-
Notifications
You must be signed in to change notification settings - Fork 78
Examples
Here are some examples of how wptools is being used.
- Get an article extract
- Get a representative image
- Get page HTML
- Get Infobox data
- Get cover images
- Get Wikidata
- Extend Wikidata claims
- Get all the page info
- Get category members
- Get site info
- List most popular articles
The get_query()
method gets (light) HTML and (Markdown) text extracts.

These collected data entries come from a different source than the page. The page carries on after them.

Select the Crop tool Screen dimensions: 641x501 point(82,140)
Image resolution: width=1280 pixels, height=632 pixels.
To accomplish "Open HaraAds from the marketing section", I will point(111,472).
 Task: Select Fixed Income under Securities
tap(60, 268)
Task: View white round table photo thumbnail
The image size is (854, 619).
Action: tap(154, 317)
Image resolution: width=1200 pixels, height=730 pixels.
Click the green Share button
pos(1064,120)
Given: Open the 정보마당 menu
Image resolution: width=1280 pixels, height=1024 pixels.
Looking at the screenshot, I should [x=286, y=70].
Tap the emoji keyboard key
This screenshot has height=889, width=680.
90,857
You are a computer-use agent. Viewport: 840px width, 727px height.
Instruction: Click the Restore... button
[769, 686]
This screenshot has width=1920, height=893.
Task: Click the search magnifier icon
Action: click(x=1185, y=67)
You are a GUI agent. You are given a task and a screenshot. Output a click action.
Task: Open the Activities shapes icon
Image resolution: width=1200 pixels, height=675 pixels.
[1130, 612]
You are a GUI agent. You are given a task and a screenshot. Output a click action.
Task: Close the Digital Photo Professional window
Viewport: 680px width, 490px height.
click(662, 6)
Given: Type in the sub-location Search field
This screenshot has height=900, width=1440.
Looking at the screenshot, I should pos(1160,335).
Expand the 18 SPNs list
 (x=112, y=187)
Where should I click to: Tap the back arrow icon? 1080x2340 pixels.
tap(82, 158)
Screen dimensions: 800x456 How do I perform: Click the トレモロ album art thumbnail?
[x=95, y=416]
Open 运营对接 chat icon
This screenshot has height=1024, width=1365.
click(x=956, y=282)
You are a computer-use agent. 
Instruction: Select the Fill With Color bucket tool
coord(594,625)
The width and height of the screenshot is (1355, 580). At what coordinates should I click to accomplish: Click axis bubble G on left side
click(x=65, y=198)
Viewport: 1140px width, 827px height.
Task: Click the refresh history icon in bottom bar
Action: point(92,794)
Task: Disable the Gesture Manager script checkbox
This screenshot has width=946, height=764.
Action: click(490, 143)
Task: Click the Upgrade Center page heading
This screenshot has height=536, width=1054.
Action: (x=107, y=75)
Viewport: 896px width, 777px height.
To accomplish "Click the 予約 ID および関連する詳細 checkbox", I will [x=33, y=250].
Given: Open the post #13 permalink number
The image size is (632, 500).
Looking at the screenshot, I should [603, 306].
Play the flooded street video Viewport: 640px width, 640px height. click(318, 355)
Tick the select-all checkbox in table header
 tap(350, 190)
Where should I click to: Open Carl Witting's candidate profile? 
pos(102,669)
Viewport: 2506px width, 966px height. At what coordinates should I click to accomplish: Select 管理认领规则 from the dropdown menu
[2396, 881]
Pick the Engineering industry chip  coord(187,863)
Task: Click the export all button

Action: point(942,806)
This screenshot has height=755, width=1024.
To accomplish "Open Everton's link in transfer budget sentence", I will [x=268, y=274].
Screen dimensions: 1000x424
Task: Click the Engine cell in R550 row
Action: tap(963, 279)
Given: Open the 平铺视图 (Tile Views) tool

>>> page = wptools.page('Ella Fitzgerald')
>>> page.get_query()
en.wikipedia.org (query) Ella Fitzgerald
en.wikipedia.org (imageinfo) File:Ella Fitzgerald (Gottlieb 02871...
Ella Fitzgerald (en) data
{
extext: <str(2002)> **Ella Jane Fitzgerald** (April 25, 1917 – J...
extract: <str(2067)> <p><b>Ella Jane Fitzgerald</b> (April 25, 1...
...
}
Compare to RESTBase extracts:
>>> page.get_restbase('summary')
en.wikipedia.org (restbase) /page/summary/Ella Fitzgerald
Ella Fitzgerald (en) data
{
exhtml: <str(1455)> <p><b>Ella Jane Fitzgerald</b> (April 25, 19...
exrest: <str(1424)> Ella Jane Fitzgerald (April 25, 1917 – June ...
...
}
A representative image for a page can come from the Wikimedia:API, from an Infobox, from Wikidata Property:P18, or from the RESTBase. See the Images wiki page for details.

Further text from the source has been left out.